Photoshop's a miracle worker.

Friday, March 04, 2005


I know I might be a tad bit demanding, but I want to meet the long-lost-friends during my two months holidays break. Nique had her share of laughs when she chanced upon someone today at Bugis (hell she sure did).

I still can't believe another semester is about to pass me by just like that, without me being able to work my fullest for it. It seems that everybody's pretty much screwed up this semester, not due to complacency or laziness, but purely due to the reason of the lack of time.

We're drawing inner deeper in the circle of our world. I wouldn't have been taught the right way to love if there wasn't you. I read the messages from then till now, and they haven't changed my decision; my choice never faltered. The life and love in you seldom fails in bringing smiles to my day, which is why I'll be needing you around for as long as I can retain you in our circle.

You can fly so high
Keep your gaze upon the sky
I'll be praying every step along the way
Even though it breaks my heart to know we'll be so far apart
I love you too much to make you stay
Baby fly away

Safari doesn't support the font-colour-change system, neither does FireFox, so I guess it only leaves me with the dreaded Internet Explorer, which I will insist on not supporting.

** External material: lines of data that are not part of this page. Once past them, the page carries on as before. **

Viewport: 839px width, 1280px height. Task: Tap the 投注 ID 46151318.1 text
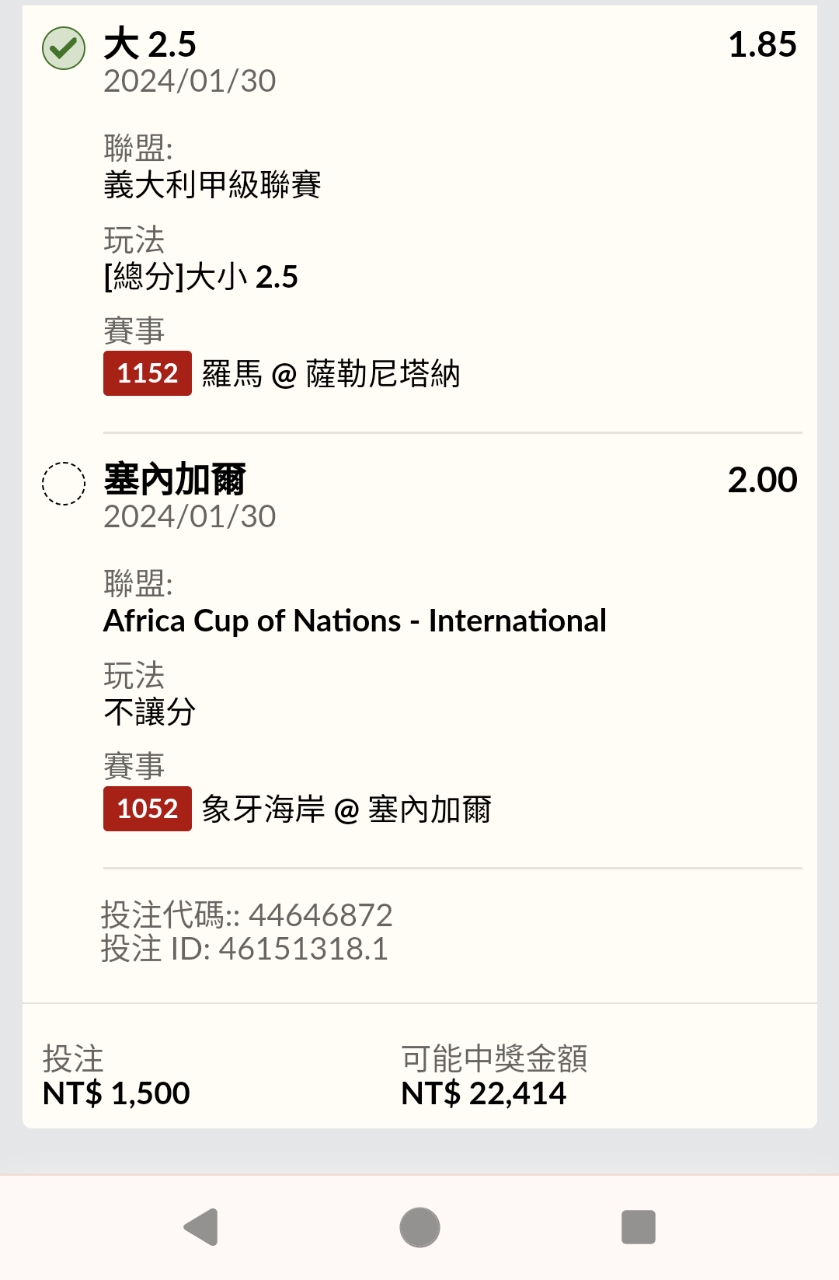(244, 948)
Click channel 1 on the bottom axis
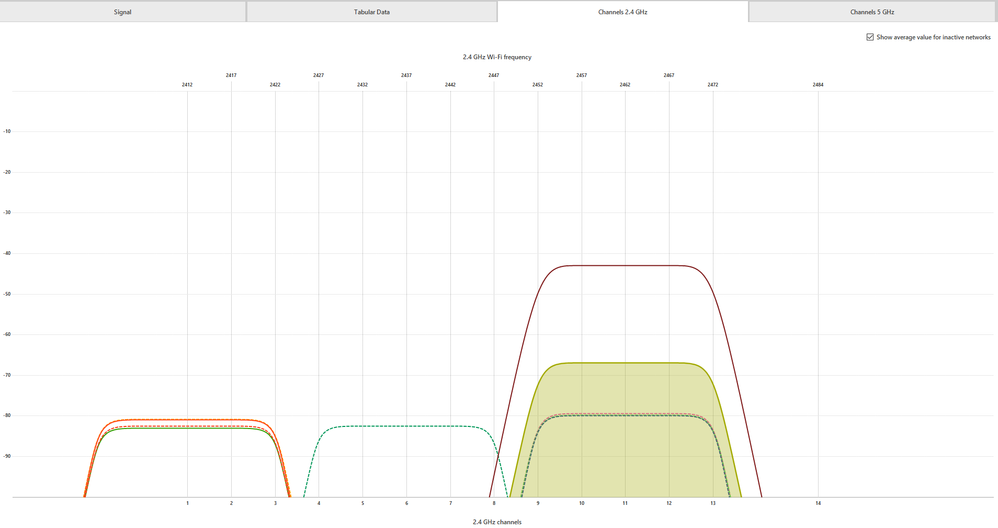This screenshot has width=998, height=528. click(x=187, y=504)
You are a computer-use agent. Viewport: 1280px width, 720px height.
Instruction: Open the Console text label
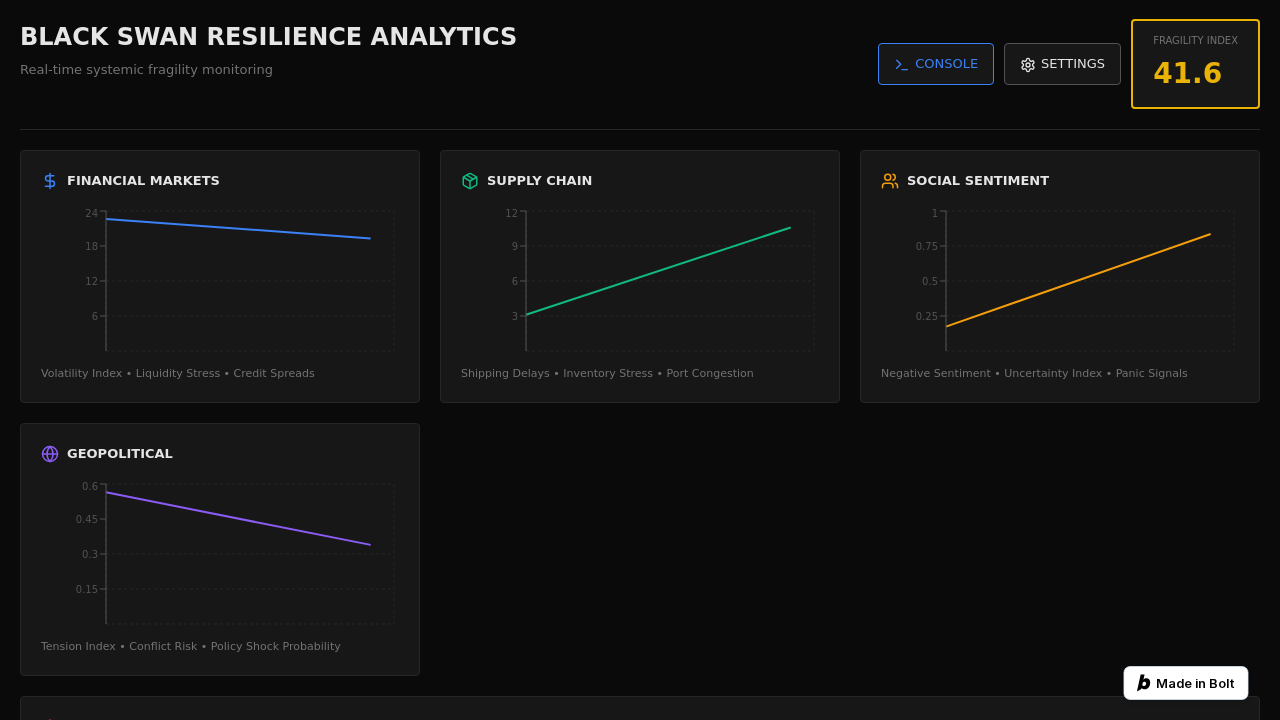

By right, I shouldn't be complaining of the lack of attention, I shouldn't even mouth the words of grumble when I have everything I could ever ask for. There are people whom I know out there who are deprived of the mutal relationship I have at hand now. I've been so selfish, I speak of people acting selfish, but it never occurred to me that all I needed to do was to take a look at the mirror and see what contradiction I have made myself turn out to be. Whichever it is, I am sorry Nique, for forever being mad at you. Projects and stress aren't excuses fit to give me reasons to treat you the way I do.

Not to forget, thanks Miss Lille Wang, for allowing me to join the Friday class, saving me from being debarred from the subject!

Thursday, March 03, 2005


That moron really went to sleep when I'm here happily getting mad at her. I'm totally drained out from all my mental energy. Sometimes I wish I wouldn't have to live so hard just to make my point, then living wouldn't be such a hassle. Life and living would really brighten up and be more enjoyable. Slogging so much this manner will just result in me hating what I do, which will take me back to my secondary school days when I hated most of the people there.

Life the life you dread. That's the way things run.

Wednesday, March 02, 2005


LDSCHR presentation this morning fell all over at my feet, and I couldn't pick it up in time. But luckily for me, he didn't make any remarks or comments about my presentation. I'm positive our group did better than the other group working on the same well-known leader. In 40 minutes time, I'll be hitched up with Wahidah for consultation. After the consultation comes the orientation meeting. I have to hand in my pattern designs and colour schemes for colour, and the Fort Canning drawing tomorrow.

It's our 2nd monthsary! How time flies (as I've already said before) and we're here a step deeper. I've embarked in a journey that feels as heaven as forever, and I never wish for it to end. You're all I adore. I'll never be able to look at anyone else's eyes and tell them I love them the way I tell you. I'll never be able to be embraced in anyone else's arms and tell them that I'm meant to be in them. I love you Nique.

*I hope you liked the present I did for you!

Tuesday, March 01, 2005


So I didn't manage to continue my blogging last night due to blogger refusing to load its page for me. What frustration to endure. I've officially finished my second and last assignments for VisCo, leaving me with the first one left, which I'm too lazy to do. I don't understand VisCo's stuff like how I don't understand why Phek Gek requests so much from one simple problem. It's people like her that tire us design students out. Anyway, I'm happily done with the second monthsary gift for Nique; I think she'll like it (or so I hope). Mum's not feeling well lately and I don't know what's wrong either, but I'm trying my best to offer help around the house.

When you think I've loved you all I can, I'm going to love you a little bit more.